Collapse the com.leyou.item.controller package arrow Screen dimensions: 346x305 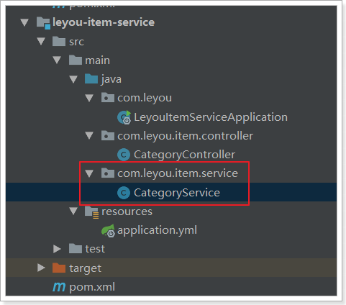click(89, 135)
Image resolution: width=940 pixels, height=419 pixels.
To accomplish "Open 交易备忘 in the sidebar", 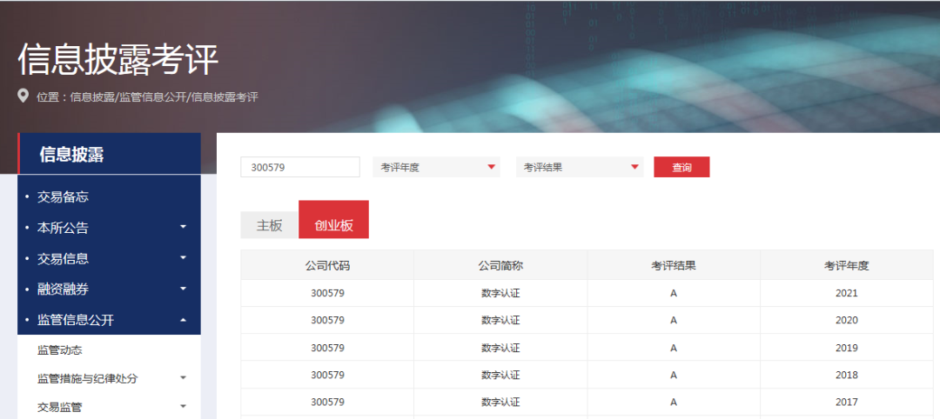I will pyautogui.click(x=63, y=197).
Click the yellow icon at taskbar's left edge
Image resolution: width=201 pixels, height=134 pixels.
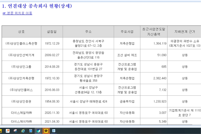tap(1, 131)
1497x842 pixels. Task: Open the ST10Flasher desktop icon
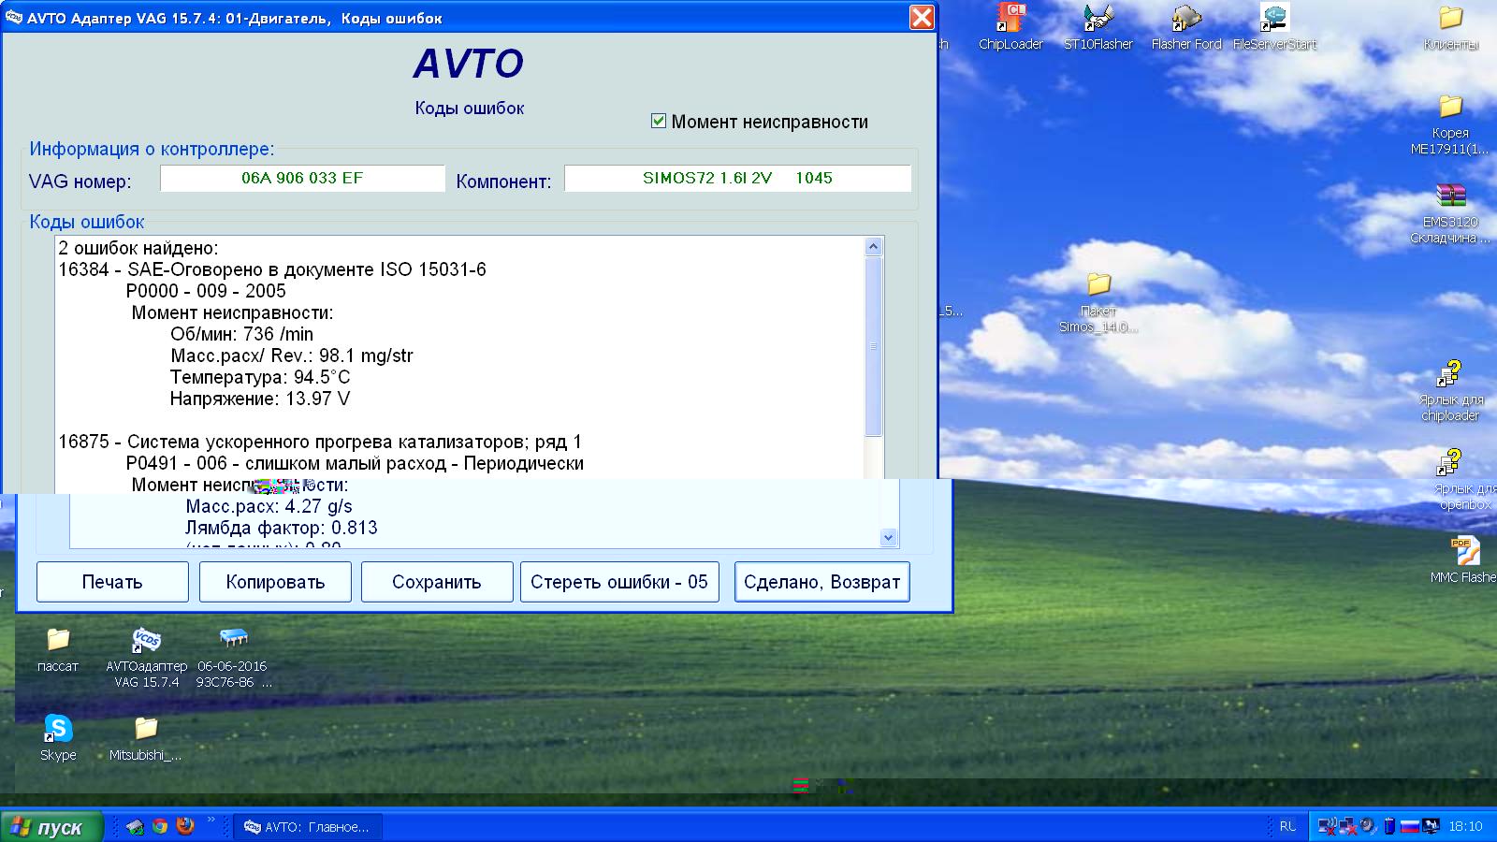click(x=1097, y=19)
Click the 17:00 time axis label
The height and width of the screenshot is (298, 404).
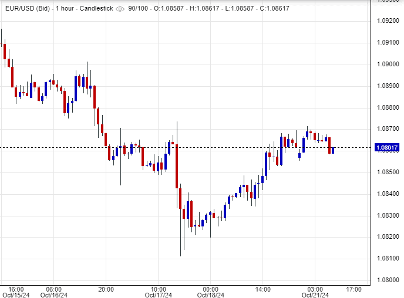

==

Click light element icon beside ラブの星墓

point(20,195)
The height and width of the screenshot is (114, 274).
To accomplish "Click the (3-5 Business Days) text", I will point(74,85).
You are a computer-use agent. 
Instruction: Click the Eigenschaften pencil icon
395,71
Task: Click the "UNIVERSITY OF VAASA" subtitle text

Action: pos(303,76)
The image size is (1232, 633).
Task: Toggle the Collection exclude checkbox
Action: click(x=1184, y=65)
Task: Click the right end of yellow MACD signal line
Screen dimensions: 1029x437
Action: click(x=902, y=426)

* YOUR GOAL *
Return, from the entries, each line that holds "yellow".

* COMPLETED TASK *
Click the yellow icon at taskbar's left edge
Task: Click the right end of yellow MACD signal line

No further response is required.